• _Supplied records_
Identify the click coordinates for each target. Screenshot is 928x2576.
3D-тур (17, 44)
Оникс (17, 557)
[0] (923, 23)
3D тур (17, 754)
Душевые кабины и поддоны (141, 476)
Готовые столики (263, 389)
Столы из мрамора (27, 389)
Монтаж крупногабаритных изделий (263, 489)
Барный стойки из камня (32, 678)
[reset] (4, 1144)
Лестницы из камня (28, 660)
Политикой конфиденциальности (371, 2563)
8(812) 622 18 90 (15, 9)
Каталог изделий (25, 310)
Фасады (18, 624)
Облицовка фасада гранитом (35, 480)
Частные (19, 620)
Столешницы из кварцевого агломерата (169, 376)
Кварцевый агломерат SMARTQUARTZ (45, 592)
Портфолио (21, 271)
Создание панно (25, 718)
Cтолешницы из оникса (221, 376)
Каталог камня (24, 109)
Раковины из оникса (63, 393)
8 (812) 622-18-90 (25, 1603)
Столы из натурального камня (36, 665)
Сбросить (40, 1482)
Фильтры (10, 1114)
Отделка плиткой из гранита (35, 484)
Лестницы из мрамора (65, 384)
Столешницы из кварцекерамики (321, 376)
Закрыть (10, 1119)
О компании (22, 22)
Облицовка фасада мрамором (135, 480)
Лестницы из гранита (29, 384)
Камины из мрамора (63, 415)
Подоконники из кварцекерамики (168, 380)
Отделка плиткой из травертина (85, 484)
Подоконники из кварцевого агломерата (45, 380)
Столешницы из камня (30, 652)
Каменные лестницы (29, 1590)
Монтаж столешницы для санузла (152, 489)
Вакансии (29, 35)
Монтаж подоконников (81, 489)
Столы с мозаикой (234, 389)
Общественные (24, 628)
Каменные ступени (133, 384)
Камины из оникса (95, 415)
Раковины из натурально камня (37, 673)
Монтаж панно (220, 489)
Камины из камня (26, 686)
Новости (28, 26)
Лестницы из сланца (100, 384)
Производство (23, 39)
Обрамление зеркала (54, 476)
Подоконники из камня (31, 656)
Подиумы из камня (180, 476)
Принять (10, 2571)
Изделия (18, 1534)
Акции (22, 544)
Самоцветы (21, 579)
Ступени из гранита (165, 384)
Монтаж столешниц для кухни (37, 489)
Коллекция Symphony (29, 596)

• _Exercise instructions_
Taking the listing above as the source, transcribe only the lines starting at the line with "Каменные лестницы (29, 1590)" and going through the line with "Камины из камня (26, 686)", unaltered and with both ends included.

• _Output for this exercise_
Каменные лестницы (29, 1590)
Монтаж столешницы для санузла (152, 489)
Вакансии (29, 35)
Монтаж подоконников (81, 489)
Столы с мозаикой (234, 389)
Общественные (24, 628)
Каменные ступени (133, 384)
Камины из оникса (95, 415)
Раковины из натурально камня (37, 673)
Монтаж панно (220, 489)
Камины из камня (26, 686)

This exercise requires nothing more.